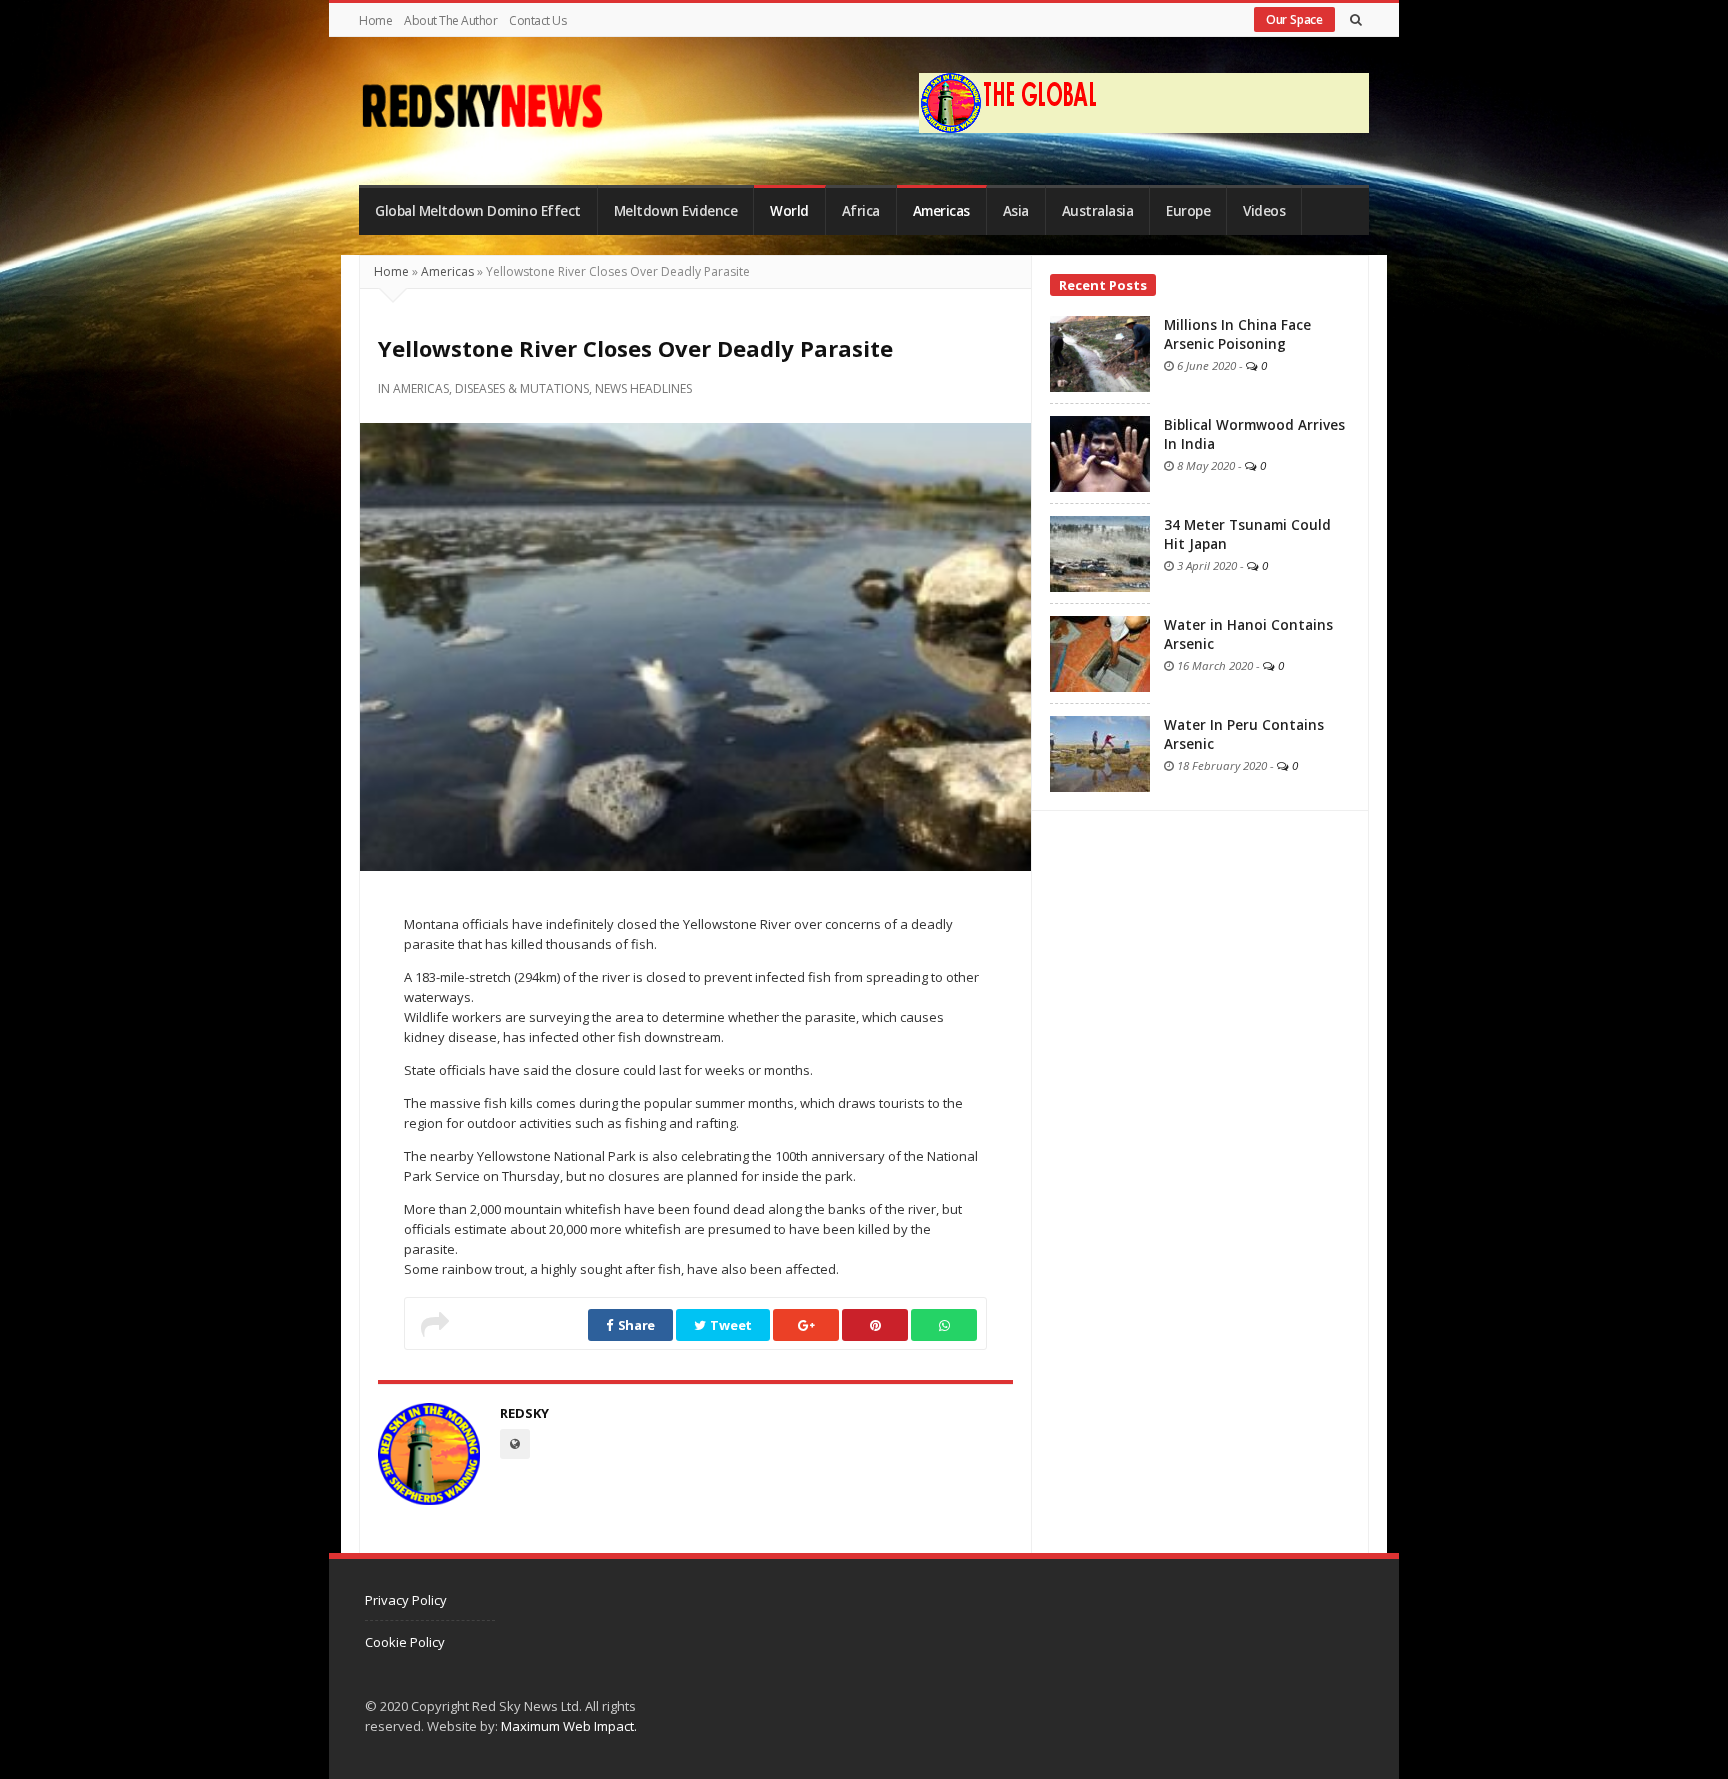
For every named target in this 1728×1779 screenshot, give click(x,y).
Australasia (1098, 211)
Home (375, 20)
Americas (941, 211)
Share (635, 1325)
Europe (1188, 211)
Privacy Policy (406, 1600)
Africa (861, 211)
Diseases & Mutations (522, 388)
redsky (524, 1413)
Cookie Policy (405, 1642)
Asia (1016, 211)
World (789, 211)
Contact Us (537, 20)
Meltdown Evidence (676, 211)
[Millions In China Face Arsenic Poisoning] (1100, 352)
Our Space (1294, 19)
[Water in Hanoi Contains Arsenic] (1100, 652)
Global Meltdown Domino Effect (478, 211)
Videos (1264, 211)
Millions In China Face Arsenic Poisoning (1237, 334)
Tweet (730, 1325)
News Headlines (643, 388)
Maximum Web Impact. (569, 1726)
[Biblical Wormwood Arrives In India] (1100, 452)
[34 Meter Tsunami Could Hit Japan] (1100, 552)
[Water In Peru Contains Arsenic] (1100, 752)
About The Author (450, 20)
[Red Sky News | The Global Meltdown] (481, 106)
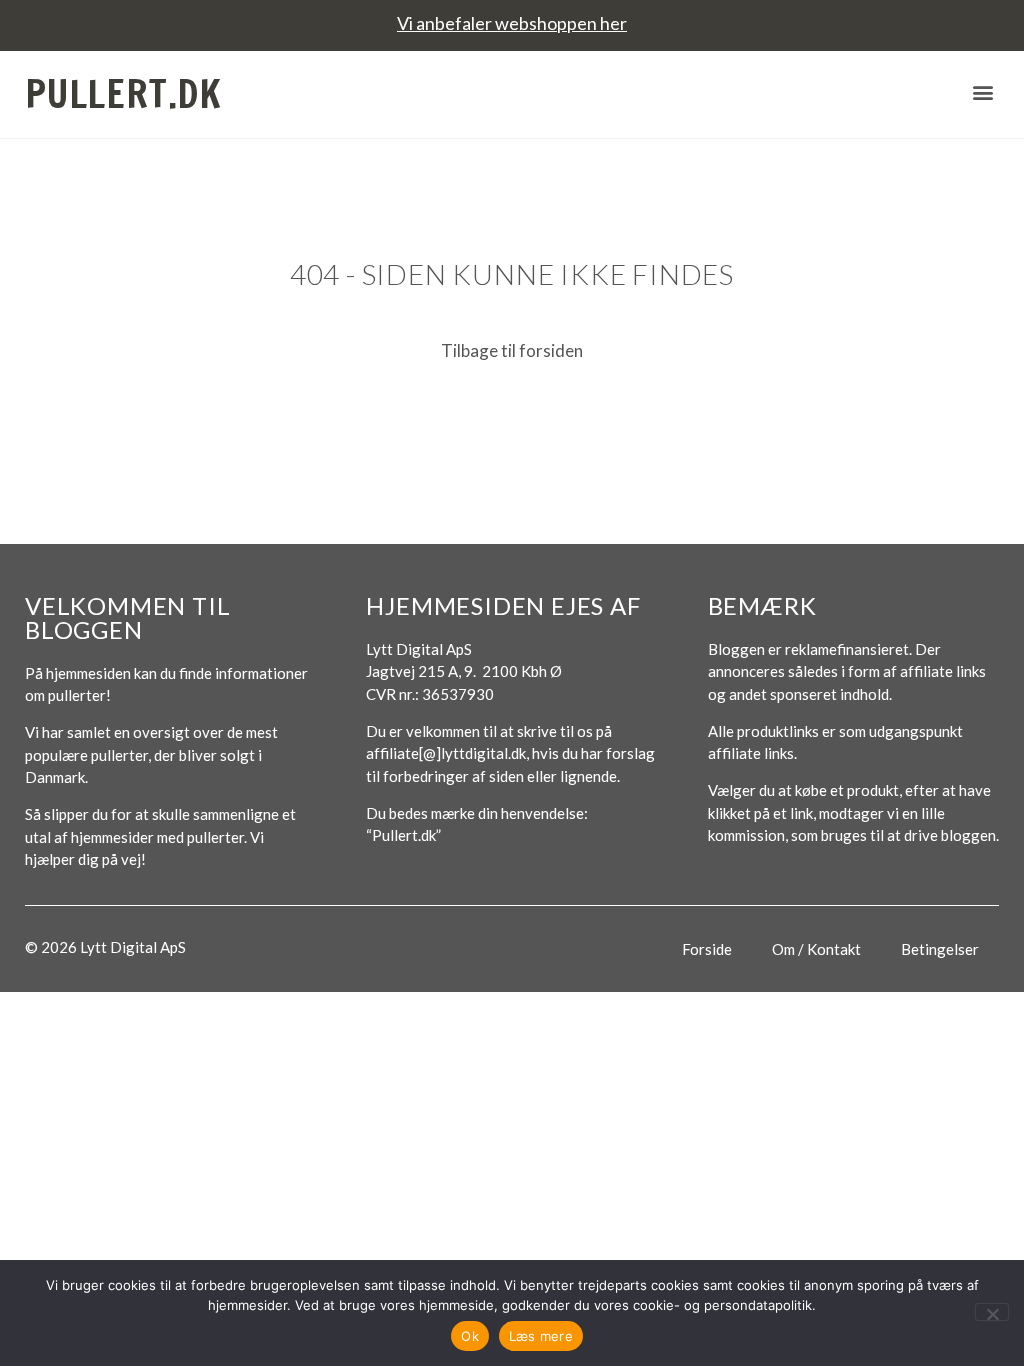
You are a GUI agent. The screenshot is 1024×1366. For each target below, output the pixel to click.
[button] (982, 91)
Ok (470, 1336)
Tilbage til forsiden (512, 350)
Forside (707, 949)
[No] (992, 1312)
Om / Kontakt (816, 949)
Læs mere (541, 1336)
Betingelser (940, 949)
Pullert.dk (123, 94)
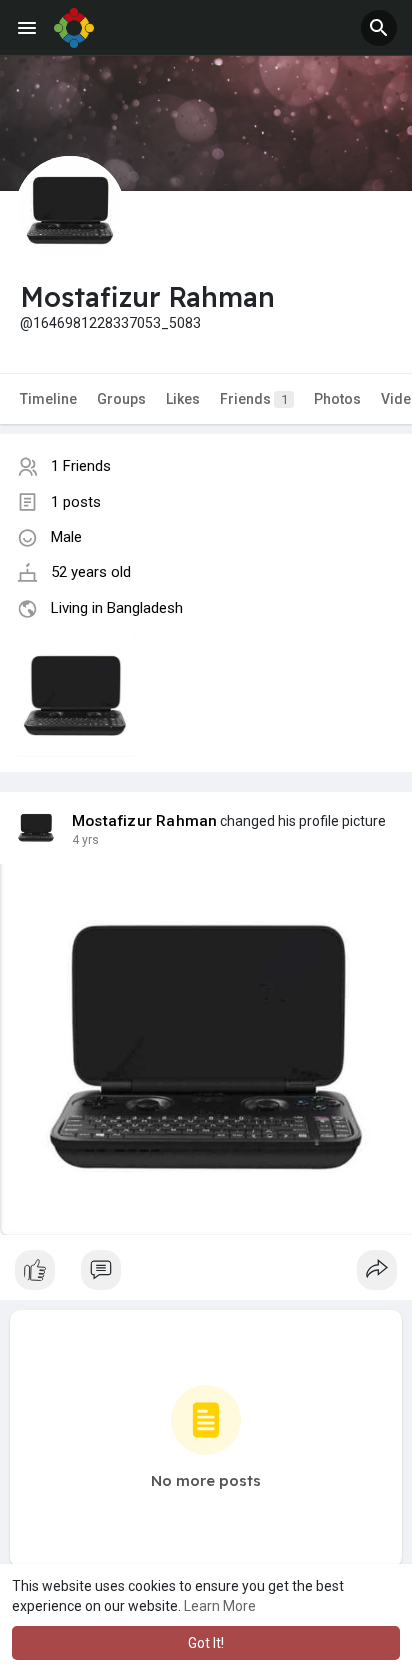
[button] (379, 28)
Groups (121, 399)
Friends (254, 399)
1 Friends (81, 466)
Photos (337, 399)
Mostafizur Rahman (144, 821)
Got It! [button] (206, 1643)
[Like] (206, 1275)
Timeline (48, 399)
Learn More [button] (220, 1606)
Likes (183, 399)
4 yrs (85, 840)
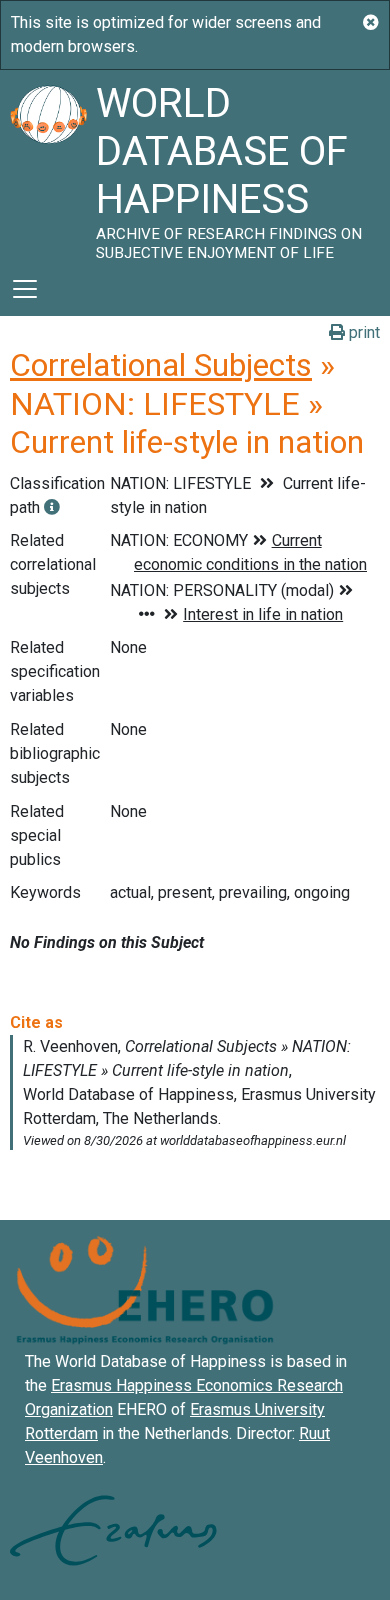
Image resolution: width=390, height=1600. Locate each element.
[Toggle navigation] (25, 289)
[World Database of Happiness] (48, 166)
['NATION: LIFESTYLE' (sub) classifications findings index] (52, 507)
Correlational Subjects (161, 365)
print (362, 332)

════════════════

Filter this listing and copy only the lines holding the word "Poisoning".

[Millions In China Face Arsenic Poisoning] (1100, 352)
Millions In China Face Arsenic Poisoning (1237, 334)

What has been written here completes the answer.